Estimates provided by the Bank of Ghana (BoG) indicate that merchandise trade deficit for the period January to May this year
contracted sharply on the back of a significant decline in imports,
outperforming the slowdown in exports. Total merchandise exports were $5.9 billion, down by 7.5 percent from the US$6.3 billion recorded in the same period of 2013. This was mainly due to lower earnings in gold and crude oil. Gold exports amounted to
US$1.8 billion as both gold prices and volumes fell by 17 and 7 percent year-on-year respectively. This compares with gold export
earnings of US$2.3 billion in the corresponding period of 2013.
Cocoa beans and products amounted to US$1.5 billion compared
with US$1.3 billion for 2013, representing a growth of 14.4
percent. Crude oil exports declined to US$1.6 billion from US$1.7 billion in 2013 on the back of lower production volumes which fell by 8 percent although prices inched up marginally by 1.3 percent.

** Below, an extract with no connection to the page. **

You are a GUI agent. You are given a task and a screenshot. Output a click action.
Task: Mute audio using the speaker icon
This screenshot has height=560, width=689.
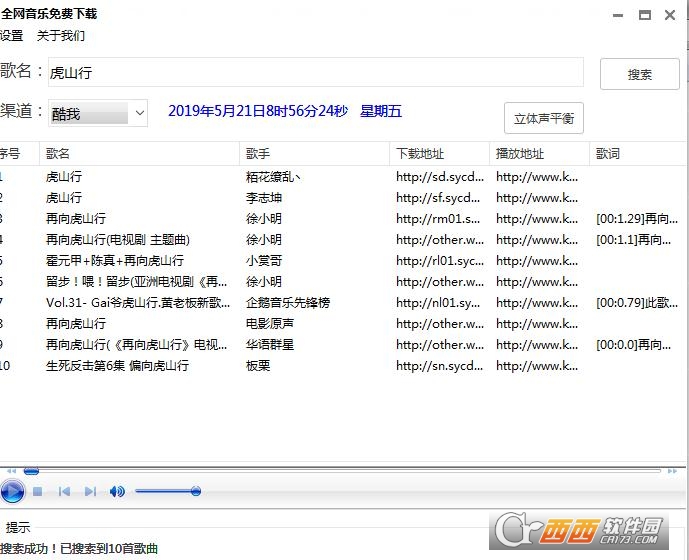117,491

Non-traditional export earnings, including timber and other miner als remained unchanged at US$1 billion. Total imports declined to US$6 billion for the period under review, down by 17.8 percent compared with US$7.3 billion in same period of 2013. This was attributed to a 19.7 percent year-on-year decline in Non-oil imports to US$4.6 billion while Oil imports fell by 11 percent to US$1.4 billion. The trade deficit therefore narrowed
significantly to US$156.6 million from January to May this year, compared with a deficit of US$990.8 million in the corresponding
period of 2013. Total remittances to individuals increased to US$692 million in January to May this year from US$652 million in the same period of 2013. Developments in the foreign exchange market indicated that the cedi cumulatively depreciated by 26.7 percent against the US dollar in the first half of 2014 compared with 3.4 percent depreciation same period last year. Gross International Reserves (GIR) at end-June 2014 was US$4.5 billion, corresponding to 2.5 months of import cover, compared with US$5.6 billion at end-December 2013. This development partly reflects the seasonality in foreign exchange flows during the year.